Selain Kemensos, pemerintah juga menyalurkan berbagai program bantuan dan subsidi sosial melalui Bappenas, Bulog, hingga pemerintah daerah.
Pemerintah saat ini juga sedang mengonsolidasikan berbagai skema bantuan tersebut agar ke depan dapat disalurkan secara terpadu melalui bentuk bantuan tunai.
Proses penataan tersebut ditopang pemutakhiran data sosial ekonomi Badan Pusat Statistik yang ditargetkan selesai pada akhir tahun serta pengembangan sistem digitalisasi bansos.
“Dengan digitalisasi bansos ini membuka peluang semua masyarakat untuk mengajukan diri memperoleh bansos.
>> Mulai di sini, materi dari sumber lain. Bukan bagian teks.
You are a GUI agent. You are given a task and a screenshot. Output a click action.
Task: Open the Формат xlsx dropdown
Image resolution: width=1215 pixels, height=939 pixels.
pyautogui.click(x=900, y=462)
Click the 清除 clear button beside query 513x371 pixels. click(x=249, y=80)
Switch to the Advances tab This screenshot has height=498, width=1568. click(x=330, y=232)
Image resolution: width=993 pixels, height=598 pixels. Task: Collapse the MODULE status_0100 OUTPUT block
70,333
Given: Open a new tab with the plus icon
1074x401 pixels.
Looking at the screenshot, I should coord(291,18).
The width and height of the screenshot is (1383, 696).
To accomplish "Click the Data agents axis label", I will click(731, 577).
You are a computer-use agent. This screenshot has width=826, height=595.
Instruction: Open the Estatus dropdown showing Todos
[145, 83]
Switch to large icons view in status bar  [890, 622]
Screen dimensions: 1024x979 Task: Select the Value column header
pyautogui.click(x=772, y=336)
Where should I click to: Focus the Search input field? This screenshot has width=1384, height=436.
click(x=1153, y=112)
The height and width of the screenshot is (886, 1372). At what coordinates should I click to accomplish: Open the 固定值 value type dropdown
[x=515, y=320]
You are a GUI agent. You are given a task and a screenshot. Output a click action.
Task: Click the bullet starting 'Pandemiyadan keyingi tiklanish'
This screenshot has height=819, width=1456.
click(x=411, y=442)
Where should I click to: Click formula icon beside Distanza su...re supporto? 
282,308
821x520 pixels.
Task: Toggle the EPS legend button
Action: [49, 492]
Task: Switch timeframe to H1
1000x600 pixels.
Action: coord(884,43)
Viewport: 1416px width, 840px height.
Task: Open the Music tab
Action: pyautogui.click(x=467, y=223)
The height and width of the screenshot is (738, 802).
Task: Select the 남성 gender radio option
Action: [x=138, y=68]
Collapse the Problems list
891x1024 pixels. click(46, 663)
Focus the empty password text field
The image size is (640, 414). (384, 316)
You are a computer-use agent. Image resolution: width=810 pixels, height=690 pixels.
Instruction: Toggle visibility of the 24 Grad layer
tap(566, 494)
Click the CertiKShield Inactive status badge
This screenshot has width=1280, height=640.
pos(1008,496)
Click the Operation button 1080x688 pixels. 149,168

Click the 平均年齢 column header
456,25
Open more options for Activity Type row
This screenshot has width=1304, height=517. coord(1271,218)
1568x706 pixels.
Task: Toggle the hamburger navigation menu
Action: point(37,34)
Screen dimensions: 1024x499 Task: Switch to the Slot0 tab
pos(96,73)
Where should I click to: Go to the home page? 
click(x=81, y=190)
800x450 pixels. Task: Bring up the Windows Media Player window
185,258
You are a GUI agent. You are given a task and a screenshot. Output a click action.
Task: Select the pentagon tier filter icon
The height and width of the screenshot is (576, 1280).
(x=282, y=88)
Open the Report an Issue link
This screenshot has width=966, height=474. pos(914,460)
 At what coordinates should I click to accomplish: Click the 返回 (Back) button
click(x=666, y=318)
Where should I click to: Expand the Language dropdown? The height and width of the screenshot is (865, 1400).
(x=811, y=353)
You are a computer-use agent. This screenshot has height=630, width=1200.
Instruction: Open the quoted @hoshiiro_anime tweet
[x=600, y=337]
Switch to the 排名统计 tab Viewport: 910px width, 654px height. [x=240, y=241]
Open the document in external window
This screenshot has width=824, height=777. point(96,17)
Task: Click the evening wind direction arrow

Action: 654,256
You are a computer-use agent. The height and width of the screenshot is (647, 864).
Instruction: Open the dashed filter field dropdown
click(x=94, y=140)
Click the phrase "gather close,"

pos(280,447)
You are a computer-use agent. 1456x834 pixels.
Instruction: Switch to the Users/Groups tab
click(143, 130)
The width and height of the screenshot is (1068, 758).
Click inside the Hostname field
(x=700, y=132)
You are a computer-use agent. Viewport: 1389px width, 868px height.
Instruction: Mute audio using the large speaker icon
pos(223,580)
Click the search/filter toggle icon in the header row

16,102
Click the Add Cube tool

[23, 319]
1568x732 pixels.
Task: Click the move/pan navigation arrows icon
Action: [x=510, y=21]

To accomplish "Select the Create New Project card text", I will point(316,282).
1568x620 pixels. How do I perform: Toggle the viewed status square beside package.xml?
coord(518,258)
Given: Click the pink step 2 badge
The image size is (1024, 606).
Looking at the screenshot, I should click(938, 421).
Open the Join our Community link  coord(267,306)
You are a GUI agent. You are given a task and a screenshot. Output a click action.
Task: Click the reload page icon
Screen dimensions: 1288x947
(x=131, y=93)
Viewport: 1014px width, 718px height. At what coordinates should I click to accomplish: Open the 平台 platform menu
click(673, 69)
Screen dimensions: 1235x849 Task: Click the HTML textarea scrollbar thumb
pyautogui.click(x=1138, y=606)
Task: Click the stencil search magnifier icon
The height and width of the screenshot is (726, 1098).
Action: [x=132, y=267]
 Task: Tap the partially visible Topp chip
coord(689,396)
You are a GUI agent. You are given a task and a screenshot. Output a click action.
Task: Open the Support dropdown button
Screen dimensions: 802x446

Tapi nanti yang akan menjawab mesin, apakah seseorang itu layak atau tidak, bukan lagi orang,” kata Saifullah.
Cek Status Bansos Secara Berkala
Penyaluran bansos September 2026 berlangsung secara bertahap dan dapat berbeda di setiap daerah.
Masyarakat yang ingin mengetahui status BLT Kesra Rp900.000, PKH, BPNT, bantuan pangan beras, maupun PBI-JK sebaiknya memeriksa data melalui kanal resmi Cek Bansos Kemensos.
Pengecekan menggunakan NIK memungkinkan masyarakat mengetahui status sosial ekonomi, kelompok desil, jenis bantuan yang tercatat, serta periode penyaluran yang tersedia dalam sistem.
Dengan demikian, informasi yang ditampilkan melalui kanal resmi dapat menjadi rujukan utama masyarakat untuk memantau status kepesertaan bansos September 2026.